In Oliver Stones Film „Nixon“ ist die New York Times (NYT) die Heldin. Dabei war es die Washington Post, die den Watergate-Skandal zuerst enthüllte. Dafür hatte die NYT im September 1971 die sogenannten Pentagon-Papers veröffentlicht – einen geheimen Bericht zur Lage in Vietnam. Jedenfalls einen ausgewählten Teil davon. So entstand der Mythos von der kritischen, freien, liberalen US-Presse.
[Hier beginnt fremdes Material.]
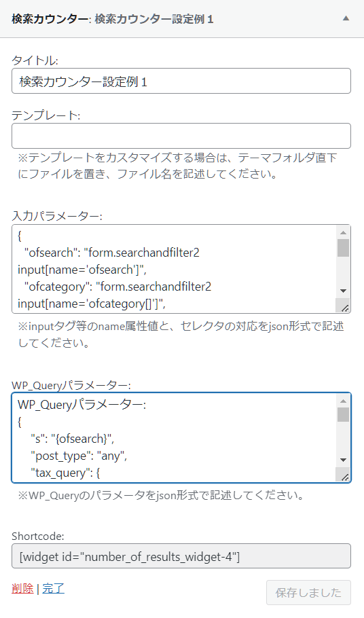Select the Shortcode field text

(181, 556)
Ein Lügengespinst, Propaganda. Die Times ist wie so manches angesehene Blatt korrupt und opportunistisch, macht Stefan W. Elfenbein in seiner lesenswerten Untersuchung zum letztjährigen 100. Geburtstag der Zeitung deutlich. Carl Bernstein, der von Oliver Stone verschmähte Aufdecker des Watergate-Skandals, hatte schon 1977 geschrieben, daß die Times der „zuverlässigste Partner der CIA“ war. Möglicherweise war es Bernstein unfreiwillig auch selbst. Ob er die Akten erhielt, um beim Präsidentensturz den Vorwand zu liefern? „Du weißt nie, warum jemand dir Informationen liefert“, sagte er dazu bereits vor zehn Jahren. Die Auslandsreporter, das wußte Bernstein genau, schnüffelten für den US-Geheimdienst, und zu Hause schrieben die amerikanischen Schlapphüte an Zeitungsserien über ihren Dienst.
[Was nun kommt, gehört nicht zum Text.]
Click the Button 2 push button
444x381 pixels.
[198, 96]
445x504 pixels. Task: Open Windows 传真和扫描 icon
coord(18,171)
Nichts deutet darauf hin, daß es heute anders läuft. Die NYT vertrat die Regierungspolitik in Zentralamerika ebenso wie während der Kuwait-Krise. Die über russischem Luftraum, genauer: über einem militärischen Sperrgebiet abgeschossene koreanische Passagiermaschine half Reagan, sein Missile-Programm samt Rekordbudget durchzusetzen. Die Times verschwieg, was sie wußte, und trug Reagans Schimpf gegen das „Reich des Bösen“ mit. Heute werden Kommentare in den Ministerien vor Druck gegengelesen oder gar dort verfaßt, vertrauliche Informationen gelangen meist zuerst in die Hände dieser Zeitung. Hohe Beamte aus den Ministerien wechseln in die Redaktionen, von dort nehmen Journalisten den umgekehrten Weg. In den Vorständen der Atom- und Chemieindustrie, bei Autobauern und Elektronikfirmen sitzen die Vorständler der New York Times Company – mit Auswirkungen auf die Berichterstattung. Kein kritisches Wort gegen die Wirtschaft rutscht durch die Redaktionszensur. Ein verzweifelter Reporter steckte seine kritischen Informationen über eine Atomanlage auf Long Island einer Kollegin zu, die für eine kleinere Zeitung arbeitete, bevor er einen Nervenzusammenbruch erlitt.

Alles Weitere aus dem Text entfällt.